Étienne Choubard n’a jamais vendu une seule de ses images. Pas par principe moral affiché, pas pour se donner un genre non plus. C’est venu comme ça, à force de trouver l’idée du prix ridicule appliquée à une photo. Il appelle ça « free art = free artist », une formule qu’il balance un peu partout, sur son site, en légende, en signature presque.
Il photographie, il découpe, il colle, et puis il donne. Voilà.
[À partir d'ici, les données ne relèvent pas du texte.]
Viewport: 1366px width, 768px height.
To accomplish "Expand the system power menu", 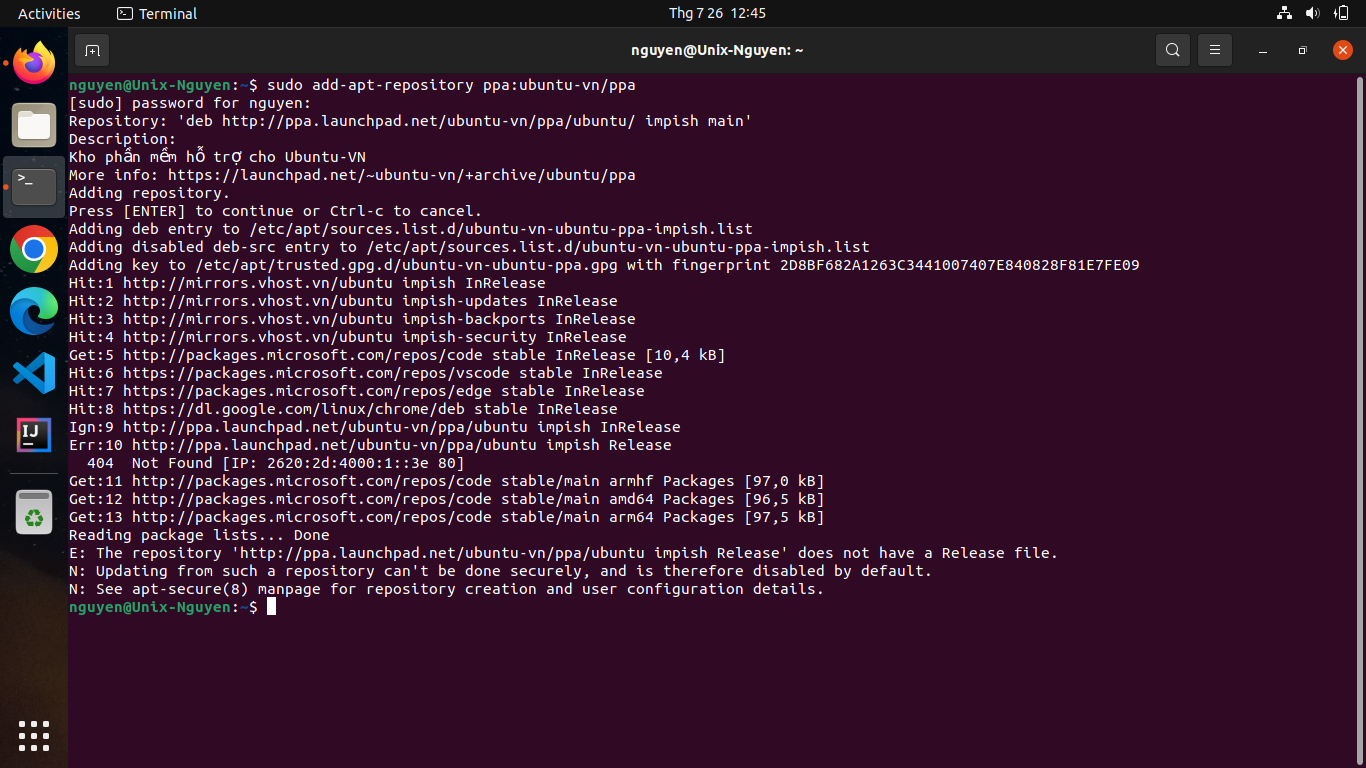I will (x=1341, y=13).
Ce qui frappe surtout chez lui, c’est cette phrase qu’il répète depuis des années et qui dit tout de son rapport à l’art contemporain, à ses codes, à son sérieux souvent un peu forcé : « l’art c’est n’importe quoi et c’est tant mieux ». On peut la prendre comme une boutade, elle en a l’air. Mais elle porte quelque chose de plus tenace : l’idée qu’on a trop demandé à l’art d’être grave, et qu’à force de le prendre au sérieux on a fini par oublier de le regarder.
Sur son site, pas de boutique, pas de panier ni de prix affiché en petit sous les photos. On commande, tout simplement, un tirage, un collage, ou un des livres qu’il a assemblés au fil du temps, et ça arrive chez soi sans qu’un centime ait changé de main. Aucune contrepartie demandée. Juste l’envie de faire circuler des images plutôt que de les garder à l’abri d’un prix.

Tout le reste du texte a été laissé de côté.